#### [Assigned task]
Filter the records below for the word "Sort". Keep each line that has it.

════

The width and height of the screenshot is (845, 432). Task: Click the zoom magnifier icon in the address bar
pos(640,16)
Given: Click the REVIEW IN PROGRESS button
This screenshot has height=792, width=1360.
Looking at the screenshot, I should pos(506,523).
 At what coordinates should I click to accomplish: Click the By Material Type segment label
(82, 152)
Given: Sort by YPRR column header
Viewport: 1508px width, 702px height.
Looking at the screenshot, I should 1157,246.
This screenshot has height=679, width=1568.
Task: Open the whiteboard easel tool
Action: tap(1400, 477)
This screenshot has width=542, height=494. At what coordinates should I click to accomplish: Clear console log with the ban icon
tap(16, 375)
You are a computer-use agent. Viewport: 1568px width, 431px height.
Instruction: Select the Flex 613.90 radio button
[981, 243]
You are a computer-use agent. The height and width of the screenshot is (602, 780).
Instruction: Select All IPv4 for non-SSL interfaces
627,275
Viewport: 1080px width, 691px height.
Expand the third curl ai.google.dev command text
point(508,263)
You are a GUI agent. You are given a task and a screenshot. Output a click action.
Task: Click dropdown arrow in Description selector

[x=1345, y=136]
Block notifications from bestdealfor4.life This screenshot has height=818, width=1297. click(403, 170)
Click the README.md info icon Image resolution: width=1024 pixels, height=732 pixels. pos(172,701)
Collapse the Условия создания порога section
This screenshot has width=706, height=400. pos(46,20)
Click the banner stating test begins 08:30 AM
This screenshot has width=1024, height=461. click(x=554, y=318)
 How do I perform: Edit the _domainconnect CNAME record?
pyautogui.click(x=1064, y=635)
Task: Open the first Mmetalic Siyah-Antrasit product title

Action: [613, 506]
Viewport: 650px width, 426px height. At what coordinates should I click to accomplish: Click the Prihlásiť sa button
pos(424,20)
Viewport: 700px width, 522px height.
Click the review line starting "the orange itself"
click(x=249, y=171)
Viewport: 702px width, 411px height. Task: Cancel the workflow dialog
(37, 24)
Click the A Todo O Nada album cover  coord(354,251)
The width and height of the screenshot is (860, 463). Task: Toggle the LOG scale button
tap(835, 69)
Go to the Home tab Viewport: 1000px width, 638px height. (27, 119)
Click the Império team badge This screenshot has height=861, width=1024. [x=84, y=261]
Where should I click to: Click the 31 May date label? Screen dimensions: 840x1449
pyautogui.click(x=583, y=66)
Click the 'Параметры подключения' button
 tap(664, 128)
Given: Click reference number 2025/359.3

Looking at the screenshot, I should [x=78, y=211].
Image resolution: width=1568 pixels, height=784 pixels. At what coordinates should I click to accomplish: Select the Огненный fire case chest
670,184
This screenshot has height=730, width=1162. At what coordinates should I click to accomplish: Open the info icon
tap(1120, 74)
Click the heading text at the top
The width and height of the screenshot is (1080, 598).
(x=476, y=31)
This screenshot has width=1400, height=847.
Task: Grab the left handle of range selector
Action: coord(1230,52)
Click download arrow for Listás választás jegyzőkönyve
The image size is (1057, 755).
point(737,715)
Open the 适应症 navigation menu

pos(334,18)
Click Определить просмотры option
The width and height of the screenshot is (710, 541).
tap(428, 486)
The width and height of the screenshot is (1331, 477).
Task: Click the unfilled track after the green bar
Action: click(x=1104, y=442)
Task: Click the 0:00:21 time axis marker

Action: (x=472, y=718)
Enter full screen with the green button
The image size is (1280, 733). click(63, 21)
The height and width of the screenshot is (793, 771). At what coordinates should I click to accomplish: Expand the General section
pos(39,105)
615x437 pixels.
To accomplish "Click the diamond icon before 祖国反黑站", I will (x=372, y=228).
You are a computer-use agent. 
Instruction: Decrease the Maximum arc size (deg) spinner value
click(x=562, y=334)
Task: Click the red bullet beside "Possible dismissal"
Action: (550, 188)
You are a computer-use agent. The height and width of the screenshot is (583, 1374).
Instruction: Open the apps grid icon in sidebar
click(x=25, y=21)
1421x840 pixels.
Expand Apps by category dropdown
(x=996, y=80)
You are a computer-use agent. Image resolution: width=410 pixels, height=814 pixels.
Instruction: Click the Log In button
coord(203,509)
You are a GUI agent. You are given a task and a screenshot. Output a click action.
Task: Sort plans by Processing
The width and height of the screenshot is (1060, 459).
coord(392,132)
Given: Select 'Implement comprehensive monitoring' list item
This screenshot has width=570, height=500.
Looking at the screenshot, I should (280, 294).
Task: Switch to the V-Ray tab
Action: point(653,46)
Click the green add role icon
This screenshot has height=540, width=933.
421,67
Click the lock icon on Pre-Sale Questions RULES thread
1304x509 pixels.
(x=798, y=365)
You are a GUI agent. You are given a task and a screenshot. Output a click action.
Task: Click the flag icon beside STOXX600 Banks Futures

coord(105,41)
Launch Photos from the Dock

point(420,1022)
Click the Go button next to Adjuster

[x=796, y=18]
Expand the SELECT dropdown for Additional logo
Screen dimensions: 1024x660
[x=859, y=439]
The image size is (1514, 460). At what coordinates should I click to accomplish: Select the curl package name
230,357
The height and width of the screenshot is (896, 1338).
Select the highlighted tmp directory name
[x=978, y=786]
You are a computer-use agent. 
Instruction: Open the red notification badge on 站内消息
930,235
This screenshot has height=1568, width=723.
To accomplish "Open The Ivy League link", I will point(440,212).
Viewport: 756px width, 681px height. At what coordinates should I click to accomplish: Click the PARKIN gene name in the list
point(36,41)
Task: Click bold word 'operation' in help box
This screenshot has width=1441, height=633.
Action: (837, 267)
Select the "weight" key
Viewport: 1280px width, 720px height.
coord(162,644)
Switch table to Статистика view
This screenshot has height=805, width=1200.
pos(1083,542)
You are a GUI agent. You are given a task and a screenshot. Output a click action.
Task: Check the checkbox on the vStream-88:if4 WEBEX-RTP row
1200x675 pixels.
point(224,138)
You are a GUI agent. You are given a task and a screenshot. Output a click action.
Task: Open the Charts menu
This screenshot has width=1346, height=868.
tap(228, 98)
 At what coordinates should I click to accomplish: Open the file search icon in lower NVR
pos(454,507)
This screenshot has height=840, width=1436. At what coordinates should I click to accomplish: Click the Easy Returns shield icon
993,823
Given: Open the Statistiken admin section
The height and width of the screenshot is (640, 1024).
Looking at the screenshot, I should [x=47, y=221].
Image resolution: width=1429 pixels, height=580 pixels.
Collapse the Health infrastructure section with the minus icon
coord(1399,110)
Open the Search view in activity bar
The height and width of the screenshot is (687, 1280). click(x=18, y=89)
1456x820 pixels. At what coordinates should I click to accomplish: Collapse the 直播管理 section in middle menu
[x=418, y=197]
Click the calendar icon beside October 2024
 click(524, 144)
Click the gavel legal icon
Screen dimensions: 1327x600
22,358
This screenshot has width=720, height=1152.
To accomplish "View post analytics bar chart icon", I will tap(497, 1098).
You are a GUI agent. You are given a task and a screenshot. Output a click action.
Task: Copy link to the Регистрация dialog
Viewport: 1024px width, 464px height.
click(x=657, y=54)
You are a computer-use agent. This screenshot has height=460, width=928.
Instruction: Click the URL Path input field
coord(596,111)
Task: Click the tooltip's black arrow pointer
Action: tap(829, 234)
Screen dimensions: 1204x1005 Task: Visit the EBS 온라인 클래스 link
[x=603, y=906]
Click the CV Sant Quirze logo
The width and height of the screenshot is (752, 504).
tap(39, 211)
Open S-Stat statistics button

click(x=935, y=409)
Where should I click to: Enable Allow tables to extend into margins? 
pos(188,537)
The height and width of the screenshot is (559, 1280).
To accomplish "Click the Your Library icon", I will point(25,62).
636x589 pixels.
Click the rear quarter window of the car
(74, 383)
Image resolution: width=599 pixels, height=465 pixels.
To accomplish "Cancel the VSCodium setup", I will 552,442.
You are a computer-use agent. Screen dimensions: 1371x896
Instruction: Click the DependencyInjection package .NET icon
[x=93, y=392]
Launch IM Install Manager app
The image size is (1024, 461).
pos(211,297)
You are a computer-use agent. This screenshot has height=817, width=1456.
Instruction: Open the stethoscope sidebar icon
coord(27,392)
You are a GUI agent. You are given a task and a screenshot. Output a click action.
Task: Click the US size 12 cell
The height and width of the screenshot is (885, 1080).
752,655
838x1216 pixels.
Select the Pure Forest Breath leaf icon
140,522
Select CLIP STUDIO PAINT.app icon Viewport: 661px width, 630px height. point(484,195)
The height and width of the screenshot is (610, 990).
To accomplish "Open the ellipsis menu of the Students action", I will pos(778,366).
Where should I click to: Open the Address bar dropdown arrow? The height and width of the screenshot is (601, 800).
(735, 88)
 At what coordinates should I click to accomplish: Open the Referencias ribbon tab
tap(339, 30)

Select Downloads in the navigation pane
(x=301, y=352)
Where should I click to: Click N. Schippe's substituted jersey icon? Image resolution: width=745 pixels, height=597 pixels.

════

#### [Answer section]
Given: Sort by YPRR column header
Task: Sort plans by Processing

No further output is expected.